Over the years, various film commentaries, interviews, books, and special features have revealed a surprising number of unscripted Marvel moments. Sometimes these improvised Marvel scenes were created the day of filming by the actors and directors; other times, actors couldn't help tossing in an extra bit of business while filming a scene. These are the funniest, silliest, and most charming improvised lines in Marvel movies.
In the original Iron Man comics, Tony Stark spent several years pretending the "Iron Man" was actually his personal bodyguard. This is the story that S.H.I.E.L.D. cooks up for Tony at the end of the Iron Man film, but the billionaire playboy philanthropist just can't help himself from taking the credit. It's a move that feels entirely true to the character, and "I am Iron Man" became a pivotal moment for the MCU.

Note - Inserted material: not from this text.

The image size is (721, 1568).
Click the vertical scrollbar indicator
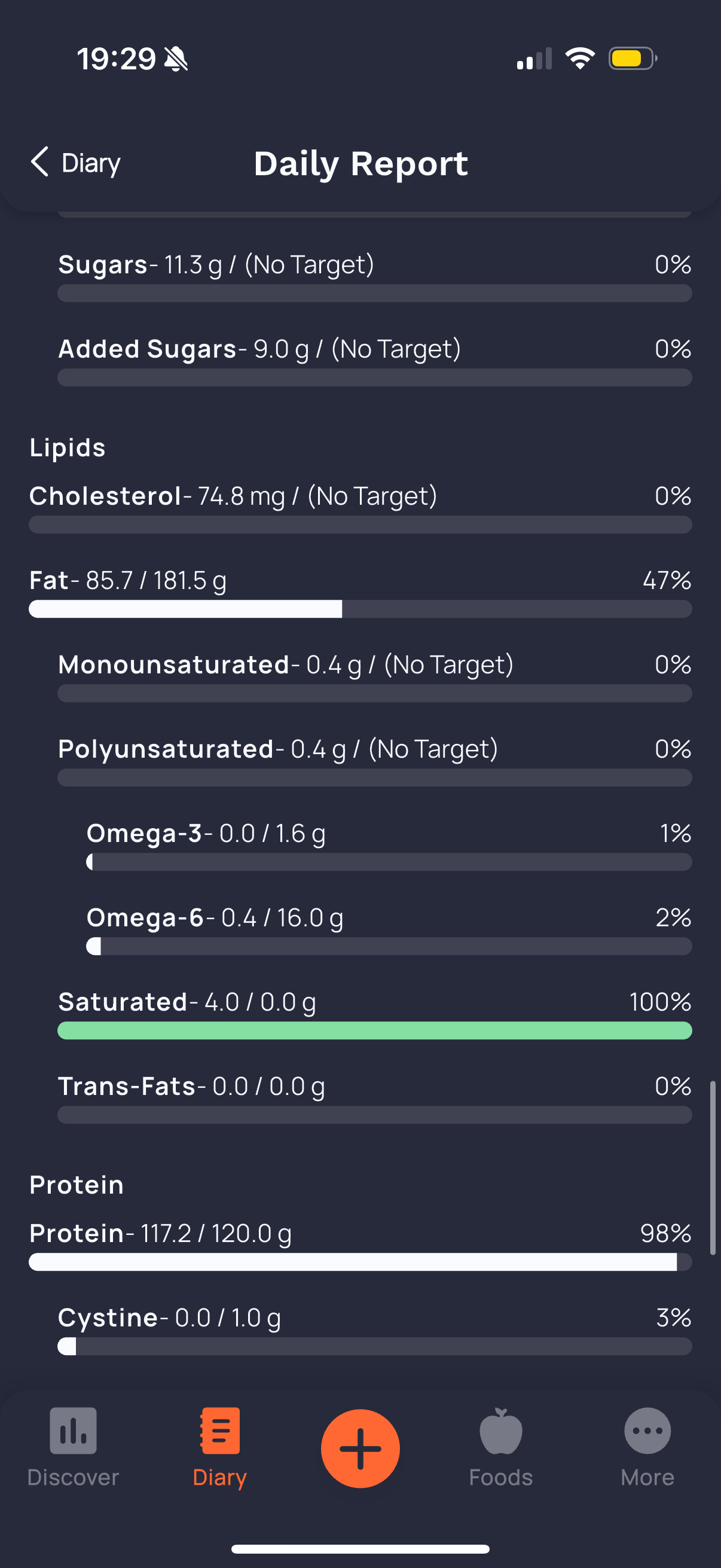[713, 1167]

According to Marvel Studios head and Iron Man producer Kevin Feige, the line was ad-libbed by Robert Downey Jr., and Feige liked the change so much that he rolled with it. "It’s a fine line," Feige told IndieWire, adding:
If you're changing something for no reason, that’s one thing, but if you're changing something because you want to double-down on the spirit of who the character is? That's a change we'll make. Tony Stark not reading off the card and not sticking with the fixed story? Him just blurting out "I am Iron Man"? That seems very much in keeping with who that character is.

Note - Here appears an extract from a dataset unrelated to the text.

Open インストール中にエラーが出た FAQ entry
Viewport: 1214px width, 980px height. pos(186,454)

While Peter Parker turning to ash before Tony Stark's eyes was always part of Avengers: Infinity War, the touching words he utters to "Mr. Stark" as he disappears are 100% Tom Holland.
During a Q&A at Iowa City High School, Infinity War co-director Joe Russo said the direction given to Tom Holland was something to the effect of, "Act like you don't want to go." This led to Peter's ominous "I don't feel so good, Mr. Stark," and his repeated plea of "I don't want to go."
This improvisation was also confirmed by screenwriters Christopher Markus and Stephen McFeely.
While attempting to escape Sakaar, foster brothers Thor (Chris Hemsworth) and Loki (Tom Hiddleston) discuss how they might get past the guards. Thor gleefully suggests a maneuver called "get help," which Loki flatly refuses. Smash cut to Thor carrying Loki and screaming, "Get help!" before throwing his brother at the nearest guard.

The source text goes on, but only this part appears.